** PASSAGE SHOWN **

Once the skin design has been finalized, the interaction components have been figured out, we start handing off to a developer and it’s very…we try to think it’s a seamless process but there is always the back and forth between us, between the client. It is important to make sure that our clients are involved in the beginning of the process to the end; it’s very much a collaboration. I think of when I was younger I think I thought of design a little bit more about, just like the artistic expression: yes, there’s an audience; yes, there’s a client but it is my artistic expression and I think that notion has changed in me very, very quickly. I realize that I’m much better in team thinking and team planning and team execution than I am on my own and that has been across all my work, whether it’s brand, brand strategy, print and then web.
Gary
Well, I love the fact you brought up the fact there because I’m stealing a quote from Andy Mangold. He basically said, “Design is a team sport” and I love the fact that you kind of touched on working in teams again.
Julia
Yeah, absolutely! I honestly can’t think of any other way of doing this today. And there are designers who are independent and they don’t ever want to change and that works for them, just it’s not for me, I don’t think, any more.
Gary
I want to follow up on the process. Thank you, that was a really great stepping us through the process. I want to focus on one little part of it and it has to do with a struggle that I’m having in the classroom is, I came to the realization that I’m spending a lot of time teaching students how to do layouts in HTML and CSS and I’m not doing it so they have a basic understanding of HTML and CSS so that they can better work with a front end developer. I realized, I’m teaching them HTML and CSS so they can visualize how a potential design will look on varying screen sizes that I don’t think can be accurately replicated in existing tools like Photoshop or Illustrator. So, how do you do that? What is you process for rapid iteration of those compositions so you can have a critique on what it looks like in a mobile view versus a large display view?

** TASK 1 **
Say whether each statement below agrees with the interview excerpt on design. Answer yes or no for each, and quote the deciding words from the excerpt exactly. (a) Clients are said to be involved only at the end of the process. (b) Gary attributes the line "Design is a team sport" to Andy Mangold. (c) Gary says he teaches HTML and CSS so that students can work better with a front end developer.

** PROVIDED RECORDS **
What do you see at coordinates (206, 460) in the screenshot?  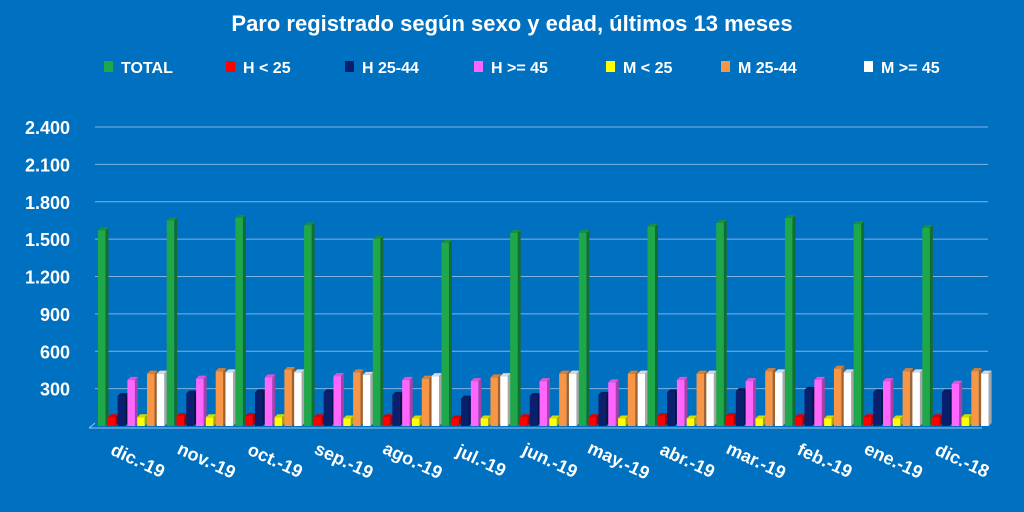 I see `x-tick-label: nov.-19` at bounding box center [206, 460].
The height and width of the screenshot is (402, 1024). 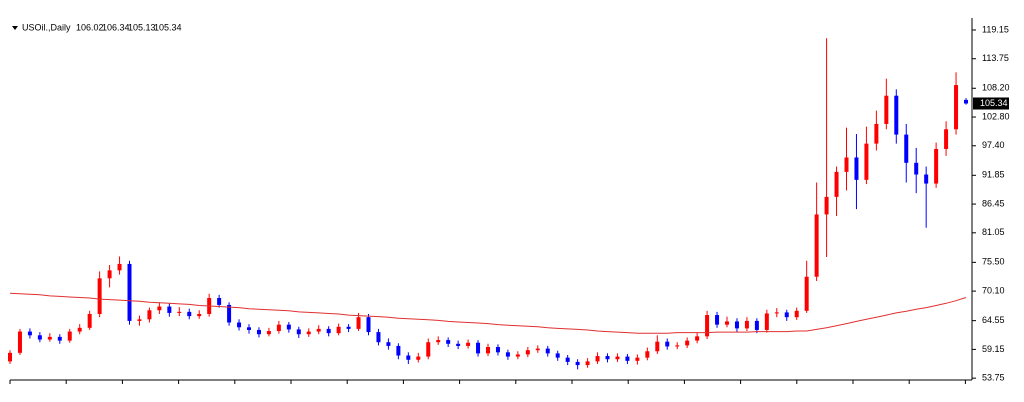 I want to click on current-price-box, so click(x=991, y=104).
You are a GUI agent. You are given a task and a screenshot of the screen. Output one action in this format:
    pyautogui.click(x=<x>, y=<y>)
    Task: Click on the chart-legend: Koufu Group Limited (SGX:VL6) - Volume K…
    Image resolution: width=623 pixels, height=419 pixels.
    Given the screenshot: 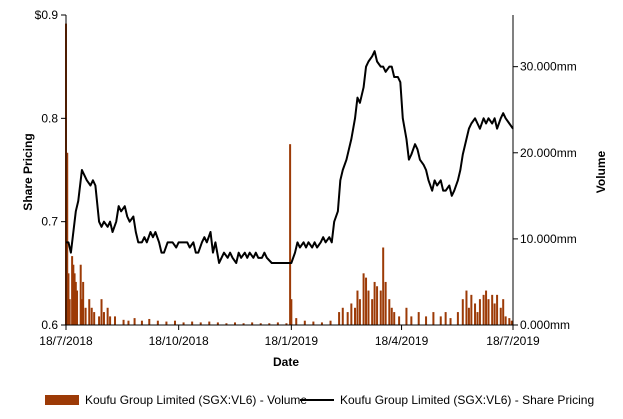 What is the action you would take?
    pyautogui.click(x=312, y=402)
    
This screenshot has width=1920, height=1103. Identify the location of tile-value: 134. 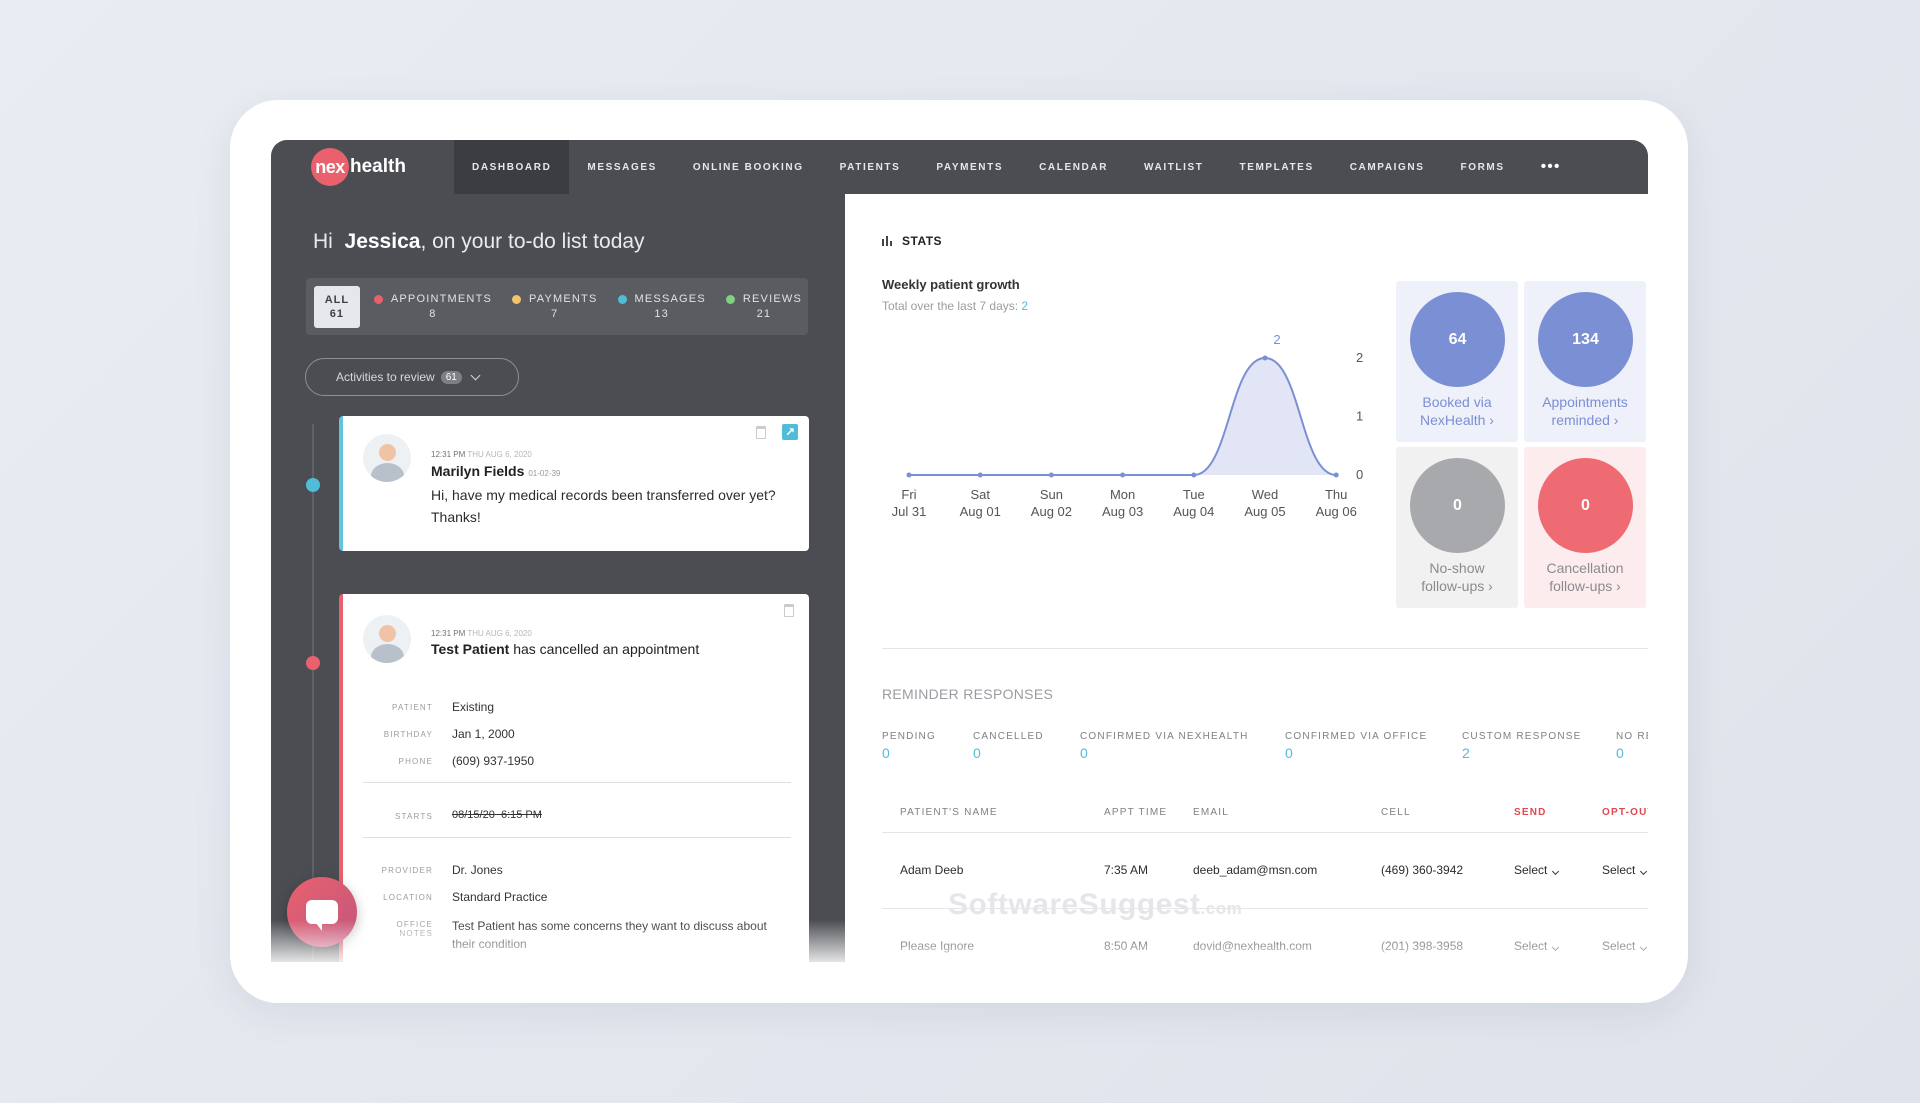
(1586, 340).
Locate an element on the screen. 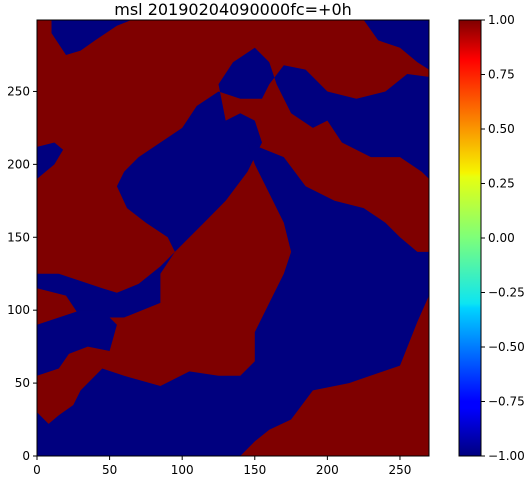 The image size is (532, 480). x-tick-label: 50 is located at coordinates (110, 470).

* * *

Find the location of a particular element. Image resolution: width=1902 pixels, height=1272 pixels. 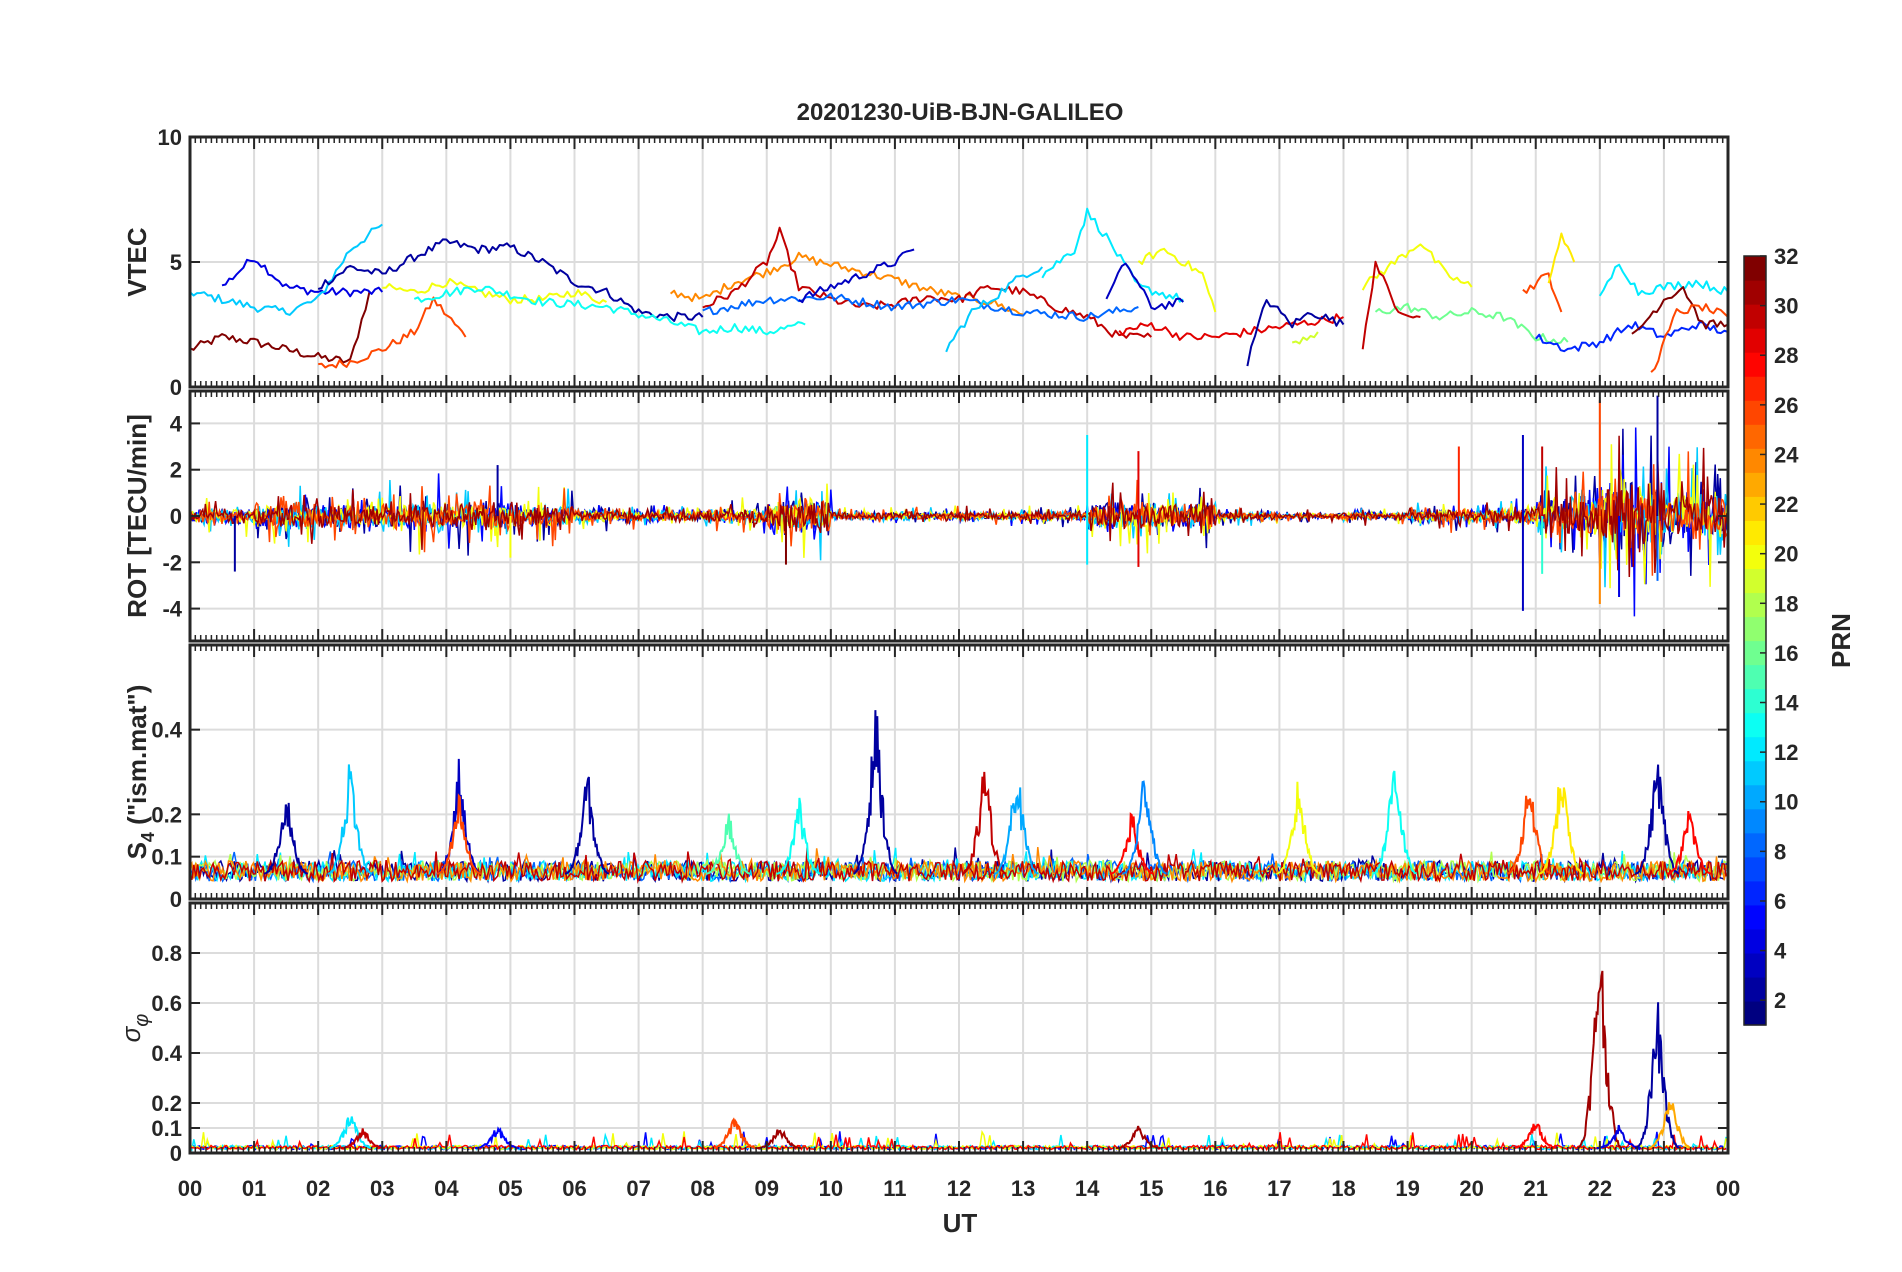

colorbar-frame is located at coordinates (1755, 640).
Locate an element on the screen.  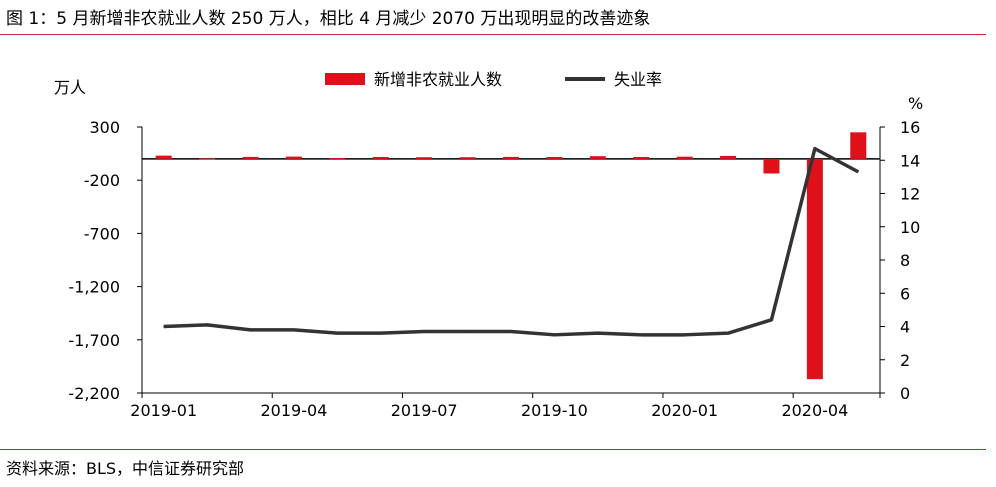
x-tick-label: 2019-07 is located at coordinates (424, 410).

---

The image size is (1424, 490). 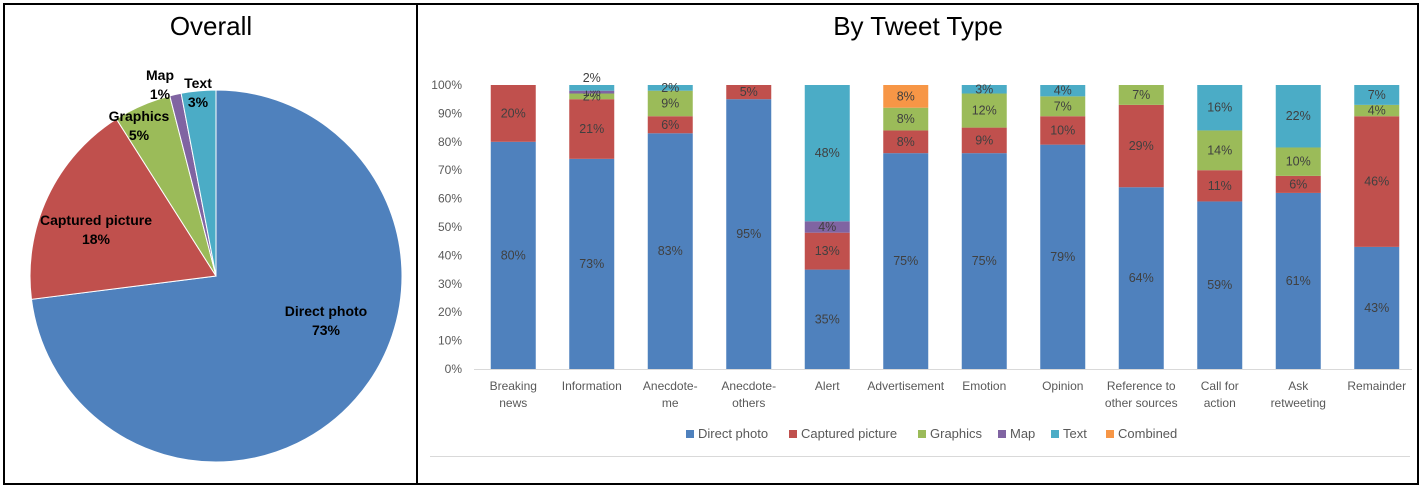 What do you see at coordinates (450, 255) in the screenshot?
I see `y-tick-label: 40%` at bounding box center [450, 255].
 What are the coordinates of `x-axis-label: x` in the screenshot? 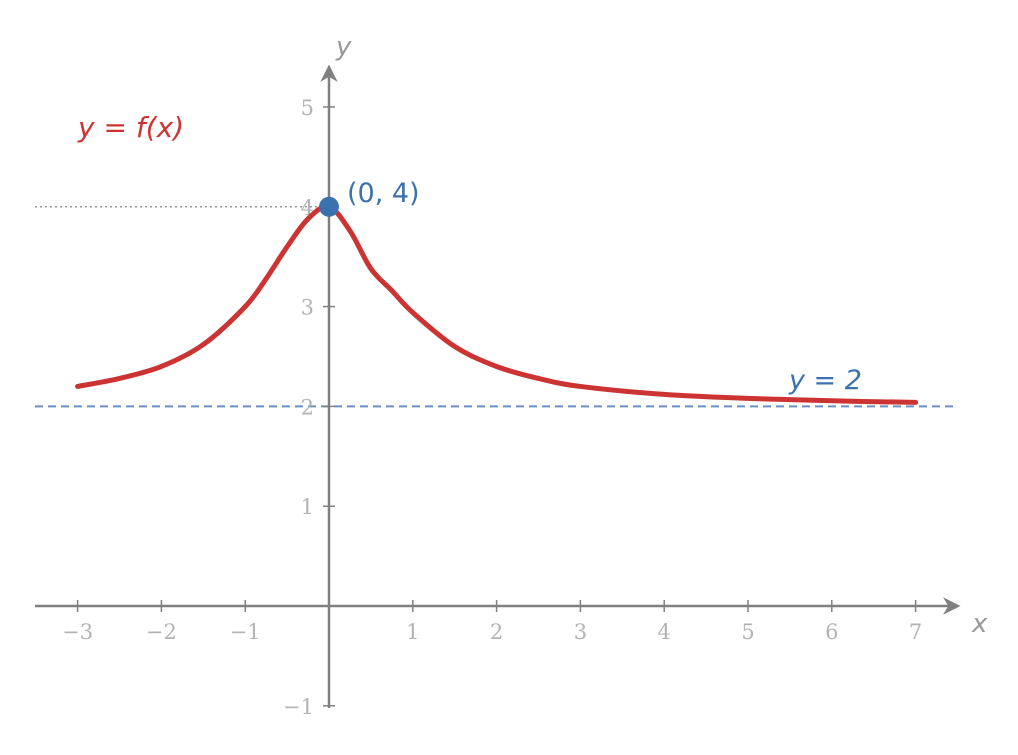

** TASK 2 **
Duplicate the entries from the line with "You are a GUI" up to and including the line with "Task: Click on", character for character.

** TASK OUTPUT 1 **
(a) No: "It is important to make sure that our clients are involved in the beginning of the process to the end"
(b) Yes: "I’m stealing a quote from Andy Mangold. He basically said, “Design is a team sport”"
(c) No: "I’m not doing it so they have a basic understanding of HTML and CSS so that they can better work with a front end developer"

** TASK OUTPUT 2 **
You are a GUI agent. You are given a task and a screenshot of the screen. Output one action in this format:
    pyautogui.click(x=<x>, y=<y>)
    Task: Click on the chart-legend: Koufu Group Limited (SGX:VL6) - Volume K…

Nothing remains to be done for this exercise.